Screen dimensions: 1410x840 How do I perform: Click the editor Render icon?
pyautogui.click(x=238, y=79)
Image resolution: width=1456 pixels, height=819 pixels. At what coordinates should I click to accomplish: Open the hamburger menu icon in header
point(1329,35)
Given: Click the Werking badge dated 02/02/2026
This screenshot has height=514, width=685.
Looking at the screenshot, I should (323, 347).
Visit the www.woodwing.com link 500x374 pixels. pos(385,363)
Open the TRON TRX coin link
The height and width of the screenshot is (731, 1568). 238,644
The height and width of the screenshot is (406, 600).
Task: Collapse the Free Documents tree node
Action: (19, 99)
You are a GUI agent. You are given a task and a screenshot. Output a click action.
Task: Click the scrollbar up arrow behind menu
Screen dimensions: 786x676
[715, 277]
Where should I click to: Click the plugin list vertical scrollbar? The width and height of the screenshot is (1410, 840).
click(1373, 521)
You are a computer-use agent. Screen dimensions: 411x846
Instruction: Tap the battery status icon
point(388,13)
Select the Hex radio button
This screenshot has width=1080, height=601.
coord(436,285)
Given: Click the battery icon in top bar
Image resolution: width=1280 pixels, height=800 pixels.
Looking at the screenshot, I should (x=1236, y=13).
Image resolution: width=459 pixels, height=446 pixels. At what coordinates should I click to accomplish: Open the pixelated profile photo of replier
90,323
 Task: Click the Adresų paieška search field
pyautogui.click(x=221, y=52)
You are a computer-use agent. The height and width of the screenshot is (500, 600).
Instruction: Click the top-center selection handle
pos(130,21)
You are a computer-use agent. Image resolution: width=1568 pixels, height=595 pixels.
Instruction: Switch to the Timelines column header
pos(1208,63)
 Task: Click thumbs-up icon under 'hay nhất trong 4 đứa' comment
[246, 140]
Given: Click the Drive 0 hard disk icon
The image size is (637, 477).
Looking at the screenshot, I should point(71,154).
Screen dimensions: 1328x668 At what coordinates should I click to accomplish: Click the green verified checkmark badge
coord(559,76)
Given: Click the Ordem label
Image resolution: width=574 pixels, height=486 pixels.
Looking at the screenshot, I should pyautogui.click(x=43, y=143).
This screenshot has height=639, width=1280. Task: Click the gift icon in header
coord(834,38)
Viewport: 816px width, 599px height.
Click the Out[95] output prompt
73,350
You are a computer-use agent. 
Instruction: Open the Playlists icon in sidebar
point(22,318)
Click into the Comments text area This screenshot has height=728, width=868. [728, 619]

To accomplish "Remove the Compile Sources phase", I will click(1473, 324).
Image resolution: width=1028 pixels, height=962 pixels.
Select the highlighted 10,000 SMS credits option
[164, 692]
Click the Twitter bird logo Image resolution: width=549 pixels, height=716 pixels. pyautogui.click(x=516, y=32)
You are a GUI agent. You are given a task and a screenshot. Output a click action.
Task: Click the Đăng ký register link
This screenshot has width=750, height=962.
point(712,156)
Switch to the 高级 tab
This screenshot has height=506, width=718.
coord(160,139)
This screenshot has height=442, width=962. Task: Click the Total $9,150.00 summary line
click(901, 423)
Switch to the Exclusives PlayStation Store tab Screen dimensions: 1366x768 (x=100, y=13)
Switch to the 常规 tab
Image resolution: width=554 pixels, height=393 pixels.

════

Extract each entry in full, exactly as given.

▶ **Solution below**:
Screen dimensions: 1410x840 How do I perform: Click the editor Render icon?
pyautogui.click(x=238, y=79)
Image resolution: width=1456 pixels, height=819 pixels. At what coordinates should I click to accomplish: Open the hamburger menu icon in header
point(1329,35)
Given: Click the Werking badge dated 02/02/2026
This screenshot has height=514, width=685.
Looking at the screenshot, I should (323, 347).
Visit the www.woodwing.com link 500x374 pixels. pos(385,363)
Open the TRON TRX coin link
The height and width of the screenshot is (731, 1568). 238,644
The height and width of the screenshot is (406, 600).
Task: Collapse the Free Documents tree node
Action: (19, 99)
You are a GUI agent. You are given a task and a screenshot. Output a click action.
Task: Click the scrollbar up arrow behind menu
Screen dimensions: 786x676
[715, 277]
Where should I click to: Click the plugin list vertical scrollbar? The width and height of the screenshot is (1410, 840).
click(1373, 521)
You are a computer-use agent. Screen dimensions: 411x846
Instruction: Tap the battery status icon
point(388,13)
Select the Hex radio button
This screenshot has width=1080, height=601.
coord(436,285)
Given: Click the battery icon in top bar
Image resolution: width=1280 pixels, height=800 pixels.
Looking at the screenshot, I should (x=1236, y=13).
Image resolution: width=459 pixels, height=446 pixels. At what coordinates should I click to accomplish: Open the pixelated profile photo of replier
90,323
 Task: Click the Adresų paieška search field
pyautogui.click(x=221, y=52)
You are a computer-use agent. The height and width of the screenshot is (500, 600).
Instruction: Click the top-center selection handle
pos(130,21)
You are a computer-use agent. Image resolution: width=1568 pixels, height=595 pixels.
Instruction: Switch to the Timelines column header
pos(1208,63)
 Task: Click thumbs-up icon under 'hay nhất trong 4 đứa' comment
[246, 140]
Given: Click the Drive 0 hard disk icon
The image size is (637, 477).
Looking at the screenshot, I should point(71,154).
Screen dimensions: 1328x668 At what coordinates should I click to accomplish: Click the green verified checkmark badge
coord(559,76)
Given: Click the Ordem label
Image resolution: width=574 pixels, height=486 pixels.
Looking at the screenshot, I should pyautogui.click(x=43, y=143).
This screenshot has height=639, width=1280. Task: Click the gift icon in header
coord(834,38)
Viewport: 816px width, 599px height.
Click the Out[95] output prompt
73,350
You are a computer-use agent. 
Instruction: Open the Playlists icon in sidebar
point(22,318)
Click into the Comments text area This screenshot has height=728, width=868. [728, 619]

To accomplish "Remove the Compile Sources phase", I will click(1473, 324).
Image resolution: width=1028 pixels, height=962 pixels.
Select the highlighted 10,000 SMS credits option
[164, 692]
Click the Twitter bird logo Image resolution: width=549 pixels, height=716 pixels. pyautogui.click(x=516, y=32)
You are a GUI agent. You are given a task and a screenshot. Output a click action.
Task: Click the Đăng ký register link
This screenshot has width=750, height=962.
point(712,156)
Switch to the 高级 tab
This screenshot has height=506, width=718.
coord(160,139)
This screenshot has height=442, width=962. Task: Click the Total $9,150.00 summary line
click(901, 423)
Switch to the Exclusives PlayStation Store tab Screen dimensions: 1366x768 (x=100, y=13)
Switch to the 常规 tab
Image resolution: width=554 pixels, height=393 pixels.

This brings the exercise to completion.